*** Opening of SOURCE RECORDS ***

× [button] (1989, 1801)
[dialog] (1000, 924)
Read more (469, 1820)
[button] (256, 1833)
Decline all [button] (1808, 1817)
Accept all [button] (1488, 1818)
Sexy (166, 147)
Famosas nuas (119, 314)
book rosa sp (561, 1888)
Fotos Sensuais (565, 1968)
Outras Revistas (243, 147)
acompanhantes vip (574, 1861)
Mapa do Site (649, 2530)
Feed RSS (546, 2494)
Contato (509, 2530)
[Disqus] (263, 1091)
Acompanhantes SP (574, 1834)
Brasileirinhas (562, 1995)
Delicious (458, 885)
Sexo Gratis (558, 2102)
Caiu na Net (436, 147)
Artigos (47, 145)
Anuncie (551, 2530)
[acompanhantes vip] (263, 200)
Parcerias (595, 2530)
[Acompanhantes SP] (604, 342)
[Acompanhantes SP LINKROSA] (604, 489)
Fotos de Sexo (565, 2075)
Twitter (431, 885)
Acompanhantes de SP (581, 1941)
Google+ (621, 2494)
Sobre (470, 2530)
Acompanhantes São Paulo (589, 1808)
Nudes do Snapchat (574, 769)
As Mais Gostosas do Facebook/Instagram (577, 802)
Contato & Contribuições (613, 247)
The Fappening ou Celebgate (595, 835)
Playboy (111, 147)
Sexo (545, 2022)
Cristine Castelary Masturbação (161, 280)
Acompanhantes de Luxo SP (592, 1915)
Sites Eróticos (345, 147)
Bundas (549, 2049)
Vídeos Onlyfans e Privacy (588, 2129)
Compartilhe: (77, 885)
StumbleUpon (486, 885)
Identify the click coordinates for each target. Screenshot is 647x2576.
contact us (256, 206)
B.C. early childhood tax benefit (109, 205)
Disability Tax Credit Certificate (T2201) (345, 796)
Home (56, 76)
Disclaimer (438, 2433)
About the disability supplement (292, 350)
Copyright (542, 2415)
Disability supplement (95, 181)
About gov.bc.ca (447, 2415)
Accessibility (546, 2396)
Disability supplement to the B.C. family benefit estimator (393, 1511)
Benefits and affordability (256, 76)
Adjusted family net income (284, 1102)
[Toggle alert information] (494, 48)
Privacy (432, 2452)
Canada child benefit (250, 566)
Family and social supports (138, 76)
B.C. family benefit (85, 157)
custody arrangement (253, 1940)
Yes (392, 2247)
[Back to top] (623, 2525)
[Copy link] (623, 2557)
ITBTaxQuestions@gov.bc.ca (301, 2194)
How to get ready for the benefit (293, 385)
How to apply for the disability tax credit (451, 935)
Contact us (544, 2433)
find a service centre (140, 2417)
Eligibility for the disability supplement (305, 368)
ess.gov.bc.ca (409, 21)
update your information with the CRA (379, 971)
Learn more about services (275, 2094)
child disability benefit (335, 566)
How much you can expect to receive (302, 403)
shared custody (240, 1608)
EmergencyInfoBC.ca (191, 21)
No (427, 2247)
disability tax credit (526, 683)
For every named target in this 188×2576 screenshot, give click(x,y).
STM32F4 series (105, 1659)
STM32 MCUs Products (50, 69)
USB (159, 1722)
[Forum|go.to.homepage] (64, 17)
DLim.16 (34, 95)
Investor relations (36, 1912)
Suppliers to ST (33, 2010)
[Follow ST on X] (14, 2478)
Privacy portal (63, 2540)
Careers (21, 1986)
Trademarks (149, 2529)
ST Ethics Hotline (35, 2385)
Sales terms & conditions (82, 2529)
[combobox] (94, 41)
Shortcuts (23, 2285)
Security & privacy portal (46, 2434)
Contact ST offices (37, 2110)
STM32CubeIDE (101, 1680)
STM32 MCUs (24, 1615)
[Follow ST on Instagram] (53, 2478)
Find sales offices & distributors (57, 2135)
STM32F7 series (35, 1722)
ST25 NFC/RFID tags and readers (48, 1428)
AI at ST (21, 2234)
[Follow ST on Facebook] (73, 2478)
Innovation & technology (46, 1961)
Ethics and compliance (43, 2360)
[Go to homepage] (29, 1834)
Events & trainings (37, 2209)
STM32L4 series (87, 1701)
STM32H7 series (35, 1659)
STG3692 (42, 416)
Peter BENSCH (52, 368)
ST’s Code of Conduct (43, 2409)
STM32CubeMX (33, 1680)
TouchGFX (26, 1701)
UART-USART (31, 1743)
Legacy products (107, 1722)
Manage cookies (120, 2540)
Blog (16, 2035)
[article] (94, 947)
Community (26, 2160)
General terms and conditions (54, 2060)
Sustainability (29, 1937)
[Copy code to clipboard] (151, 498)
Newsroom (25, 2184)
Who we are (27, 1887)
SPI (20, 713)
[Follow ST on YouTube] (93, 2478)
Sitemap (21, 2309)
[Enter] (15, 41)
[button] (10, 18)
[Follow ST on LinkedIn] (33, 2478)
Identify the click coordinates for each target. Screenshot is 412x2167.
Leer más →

*** Close of SOURCE RECORDS ***

# EXERCISE BRIEF
Check each line of the data above for the string "portal", and copy the ones that have it.

# PROBLEM SOLUTION
Privacy portal (63, 2540)
Security & privacy portal (46, 2434)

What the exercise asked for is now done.